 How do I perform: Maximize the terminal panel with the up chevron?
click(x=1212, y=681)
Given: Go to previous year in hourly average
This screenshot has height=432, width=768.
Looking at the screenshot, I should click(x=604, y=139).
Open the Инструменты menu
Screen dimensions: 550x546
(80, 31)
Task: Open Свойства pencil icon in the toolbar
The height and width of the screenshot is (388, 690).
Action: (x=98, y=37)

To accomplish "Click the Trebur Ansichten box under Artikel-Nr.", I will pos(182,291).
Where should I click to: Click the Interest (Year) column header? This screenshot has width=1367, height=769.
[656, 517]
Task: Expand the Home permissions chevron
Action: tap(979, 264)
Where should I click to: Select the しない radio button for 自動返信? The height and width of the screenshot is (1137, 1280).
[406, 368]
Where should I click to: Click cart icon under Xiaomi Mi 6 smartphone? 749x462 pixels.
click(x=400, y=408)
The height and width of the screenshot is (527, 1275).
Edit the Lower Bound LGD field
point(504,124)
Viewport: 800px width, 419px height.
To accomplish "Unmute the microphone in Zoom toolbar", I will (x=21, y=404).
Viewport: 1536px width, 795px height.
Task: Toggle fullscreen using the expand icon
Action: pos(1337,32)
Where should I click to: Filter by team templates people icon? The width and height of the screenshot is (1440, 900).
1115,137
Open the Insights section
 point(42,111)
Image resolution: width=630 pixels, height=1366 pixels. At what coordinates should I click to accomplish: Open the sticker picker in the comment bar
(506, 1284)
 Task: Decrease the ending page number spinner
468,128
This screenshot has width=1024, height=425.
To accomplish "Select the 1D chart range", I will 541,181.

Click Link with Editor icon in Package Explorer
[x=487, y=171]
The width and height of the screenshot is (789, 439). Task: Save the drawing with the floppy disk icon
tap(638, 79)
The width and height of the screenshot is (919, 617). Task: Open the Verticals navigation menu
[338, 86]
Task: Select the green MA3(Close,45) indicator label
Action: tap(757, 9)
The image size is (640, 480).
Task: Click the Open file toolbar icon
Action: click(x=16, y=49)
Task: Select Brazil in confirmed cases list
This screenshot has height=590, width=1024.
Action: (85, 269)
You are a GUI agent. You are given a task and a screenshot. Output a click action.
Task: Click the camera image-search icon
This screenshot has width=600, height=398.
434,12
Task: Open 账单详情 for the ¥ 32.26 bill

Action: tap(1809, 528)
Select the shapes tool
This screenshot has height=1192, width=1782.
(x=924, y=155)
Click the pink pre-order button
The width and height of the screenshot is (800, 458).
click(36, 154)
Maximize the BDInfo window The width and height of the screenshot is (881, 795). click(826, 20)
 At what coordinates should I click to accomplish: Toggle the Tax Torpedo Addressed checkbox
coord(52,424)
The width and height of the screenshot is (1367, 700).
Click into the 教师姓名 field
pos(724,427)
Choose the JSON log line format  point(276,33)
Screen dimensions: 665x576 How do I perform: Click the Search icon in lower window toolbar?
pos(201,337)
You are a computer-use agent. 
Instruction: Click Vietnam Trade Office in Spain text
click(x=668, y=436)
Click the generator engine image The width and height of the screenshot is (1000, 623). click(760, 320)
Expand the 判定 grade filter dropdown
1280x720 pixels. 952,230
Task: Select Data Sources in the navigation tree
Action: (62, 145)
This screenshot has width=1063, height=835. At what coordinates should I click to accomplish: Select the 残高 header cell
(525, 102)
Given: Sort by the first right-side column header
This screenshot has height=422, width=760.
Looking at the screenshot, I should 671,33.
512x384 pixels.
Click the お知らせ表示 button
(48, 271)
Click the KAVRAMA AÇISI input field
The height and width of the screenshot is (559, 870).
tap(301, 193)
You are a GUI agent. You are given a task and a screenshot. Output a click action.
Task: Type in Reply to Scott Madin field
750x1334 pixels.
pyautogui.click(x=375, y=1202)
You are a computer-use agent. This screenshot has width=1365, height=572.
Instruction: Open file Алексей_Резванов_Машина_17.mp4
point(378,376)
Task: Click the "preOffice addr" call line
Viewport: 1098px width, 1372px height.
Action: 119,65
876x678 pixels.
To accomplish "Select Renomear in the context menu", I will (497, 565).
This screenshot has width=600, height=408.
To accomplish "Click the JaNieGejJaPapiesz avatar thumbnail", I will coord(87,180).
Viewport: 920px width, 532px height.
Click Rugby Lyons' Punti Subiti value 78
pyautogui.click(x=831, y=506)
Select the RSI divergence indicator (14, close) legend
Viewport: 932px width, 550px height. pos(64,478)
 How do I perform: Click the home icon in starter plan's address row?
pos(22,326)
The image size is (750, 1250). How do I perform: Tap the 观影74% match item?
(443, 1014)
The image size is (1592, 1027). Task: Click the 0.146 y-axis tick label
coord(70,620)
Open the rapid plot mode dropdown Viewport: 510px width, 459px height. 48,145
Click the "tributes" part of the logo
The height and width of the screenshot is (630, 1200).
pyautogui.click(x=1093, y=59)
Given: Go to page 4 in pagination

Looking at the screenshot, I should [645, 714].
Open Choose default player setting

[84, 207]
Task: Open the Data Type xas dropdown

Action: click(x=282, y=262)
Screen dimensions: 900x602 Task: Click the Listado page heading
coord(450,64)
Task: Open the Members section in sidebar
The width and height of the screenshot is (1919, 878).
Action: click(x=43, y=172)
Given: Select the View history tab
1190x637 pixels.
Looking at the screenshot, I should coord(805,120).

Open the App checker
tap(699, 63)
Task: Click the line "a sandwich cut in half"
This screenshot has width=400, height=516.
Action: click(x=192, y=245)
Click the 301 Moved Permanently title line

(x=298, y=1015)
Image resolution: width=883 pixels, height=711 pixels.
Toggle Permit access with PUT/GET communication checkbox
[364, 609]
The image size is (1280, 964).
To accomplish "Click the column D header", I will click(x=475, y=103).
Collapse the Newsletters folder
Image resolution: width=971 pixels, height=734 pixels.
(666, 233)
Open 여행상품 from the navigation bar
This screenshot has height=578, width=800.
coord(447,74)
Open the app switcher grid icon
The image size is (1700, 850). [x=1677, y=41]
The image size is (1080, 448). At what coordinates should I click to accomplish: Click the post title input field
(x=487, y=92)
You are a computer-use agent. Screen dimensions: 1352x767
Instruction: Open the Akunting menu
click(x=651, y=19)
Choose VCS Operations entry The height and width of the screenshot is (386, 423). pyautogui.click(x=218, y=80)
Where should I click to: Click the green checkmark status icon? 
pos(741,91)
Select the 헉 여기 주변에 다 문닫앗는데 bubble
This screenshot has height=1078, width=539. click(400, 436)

———

◆ YOUR GOAL ◆
The records above need to be duplicated. Keep every word unchanged.

◆ TASK RESPONSE ◆
 How do I perform: Maximize the terminal panel with the up chevron?
click(x=1212, y=681)
Given: Go to previous year in hourly average
This screenshot has height=432, width=768.
Looking at the screenshot, I should click(x=604, y=139).
Open the Инструменты menu
Screen dimensions: 550x546
(80, 31)
Task: Open Свойства pencil icon in the toolbar
The height and width of the screenshot is (388, 690).
Action: (x=98, y=37)

To accomplish "Click the Trebur Ansichten box under Artikel-Nr.", I will pos(182,291).
Where should I click to: Click the Interest (Year) column header? This screenshot has width=1367, height=769.
[656, 517]
Task: Expand the Home permissions chevron
Action: tap(979, 264)
Where should I click to: Select the しない radio button for 自動返信? The height and width of the screenshot is (1137, 1280).
[406, 368]
Where should I click to: Click cart icon under Xiaomi Mi 6 smartphone? 749x462 pixels.
click(x=400, y=408)
The height and width of the screenshot is (527, 1275).
Edit the Lower Bound LGD field
point(504,124)
Viewport: 800px width, 419px height.
To accomplish "Unmute the microphone in Zoom toolbar", I will (x=21, y=404).
Viewport: 1536px width, 795px height.
Task: Toggle fullscreen using the expand icon
Action: pos(1337,32)
Where should I click to: Filter by team templates people icon? The width and height of the screenshot is (1440, 900).
1115,137
Open the Insights section
 point(42,111)
Image resolution: width=630 pixels, height=1366 pixels. At what coordinates should I click to accomplish: Open the sticker picker in the comment bar
(506, 1284)
 Task: Decrease the ending page number spinner
468,128
This screenshot has width=1024, height=425.
To accomplish "Select the 1D chart range", I will 541,181.

Click Link with Editor icon in Package Explorer
[x=487, y=171]
The width and height of the screenshot is (789, 439). Task: Save the drawing with the floppy disk icon
tap(638, 79)
The width and height of the screenshot is (919, 617). Task: Open the Verticals navigation menu
[338, 86]
Task: Select the green MA3(Close,45) indicator label
Action: tap(757, 9)
The image size is (640, 480).
Task: Click the Open file toolbar icon
Action: click(x=16, y=49)
Task: Select Brazil in confirmed cases list
This screenshot has height=590, width=1024.
Action: (85, 269)
You are a GUI agent. You are given a task and a screenshot. Output a click action.
Task: Click the camera image-search icon
This screenshot has width=600, height=398.
434,12
Task: Open 账单详情 for the ¥ 32.26 bill

Action: tap(1809, 528)
Select the shapes tool
This screenshot has height=1192, width=1782.
(x=924, y=155)
Click the pink pre-order button
The width and height of the screenshot is (800, 458).
click(36, 154)
Maximize the BDInfo window The width and height of the screenshot is (881, 795). click(826, 20)
 At what coordinates should I click to accomplish: Toggle the Tax Torpedo Addressed checkbox
coord(52,424)
The width and height of the screenshot is (1367, 700).
Click into the 教师姓名 field
pos(724,427)
Choose the JSON log line format  point(276,33)
Screen dimensions: 665x576 How do I perform: Click the Search icon in lower window toolbar?
pos(201,337)
You are a computer-use agent. 
Instruction: Click Vietnam Trade Office in Spain text
click(x=668, y=436)
Click the generator engine image The width and height of the screenshot is (1000, 623). click(760, 320)
Expand the 判定 grade filter dropdown
1280x720 pixels. 952,230
Task: Select Data Sources in the navigation tree
Action: (62, 145)
This screenshot has width=1063, height=835. At what coordinates should I click to accomplish: Select the 残高 header cell
(525, 102)
Given: Sort by the first right-side column header
This screenshot has height=422, width=760.
Looking at the screenshot, I should 671,33.
512x384 pixels.
Click the お知らせ表示 button
(48, 271)
Click the KAVRAMA AÇISI input field
The height and width of the screenshot is (559, 870).
tap(301, 193)
You are a GUI agent. You are given a task and a screenshot. Output a click action.
Task: Type in Reply to Scott Madin field
750x1334 pixels.
pyautogui.click(x=375, y=1202)
You are a computer-use agent. This screenshot has width=1365, height=572.
Instruction: Open file Алексей_Резванов_Машина_17.mp4
point(378,376)
Task: Click the "preOffice addr" call line
Viewport: 1098px width, 1372px height.
Action: 119,65
876x678 pixels.
To accomplish "Select Renomear in the context menu", I will (497, 565).
This screenshot has width=600, height=408.
To accomplish "Click the JaNieGejJaPapiesz avatar thumbnail", I will coord(87,180).
Viewport: 920px width, 532px height.
Click Rugby Lyons' Punti Subiti value 78
pyautogui.click(x=831, y=506)
Select the RSI divergence indicator (14, close) legend
Viewport: 932px width, 550px height. pos(64,478)
 How do I perform: Click the home icon in starter plan's address row?
pos(22,326)
The image size is (750, 1250). How do I perform: Tap the 观影74% match item?
(443, 1014)
The image size is (1592, 1027). Task: Click the 0.146 y-axis tick label
coord(70,620)
Open the rapid plot mode dropdown Viewport: 510px width, 459px height. 48,145
Click the "tributes" part of the logo
The height and width of the screenshot is (630, 1200).
pyautogui.click(x=1093, y=59)
Given: Go to page 4 in pagination

Looking at the screenshot, I should [645, 714].
Open Choose default player setting

[84, 207]
Task: Open the Data Type xas dropdown

Action: click(x=282, y=262)
Screen dimensions: 900x602 Task: Click the Listado page heading
coord(450,64)
Task: Open the Members section in sidebar
The width and height of the screenshot is (1919, 878).
Action: click(x=43, y=172)
Given: Select the View history tab
1190x637 pixels.
Looking at the screenshot, I should coord(805,120).

Open the App checker
tap(699, 63)
Task: Click the line "a sandwich cut in half"
This screenshot has width=400, height=516.
Action: click(x=192, y=245)
Click the 301 Moved Permanently title line

(x=298, y=1015)
Image resolution: width=883 pixels, height=711 pixels.
Toggle Permit access with PUT/GET communication checkbox
[364, 609]
The image size is (1280, 964).
To accomplish "Click the column D header", I will click(x=475, y=103).
Collapse the Newsletters folder
Image resolution: width=971 pixels, height=734 pixels.
(666, 233)
Open 여행상품 from the navigation bar
This screenshot has height=578, width=800.
coord(447,74)
Open the app switcher grid icon
The image size is (1700, 850). [x=1677, y=41]
The image size is (1080, 448). At what coordinates should I click to accomplish: Click the post title input field
(x=487, y=92)
You are a computer-use agent. Screen dimensions: 1352x767
Instruction: Open the Akunting menu
click(x=651, y=19)
Choose VCS Operations entry The height and width of the screenshot is (386, 423). pyautogui.click(x=218, y=80)
Where should I click to: Click the green checkmark status icon? 
pos(741,91)
Select the 헉 여기 주변에 다 문닫앗는데 bubble
This screenshot has height=1078, width=539. click(400, 436)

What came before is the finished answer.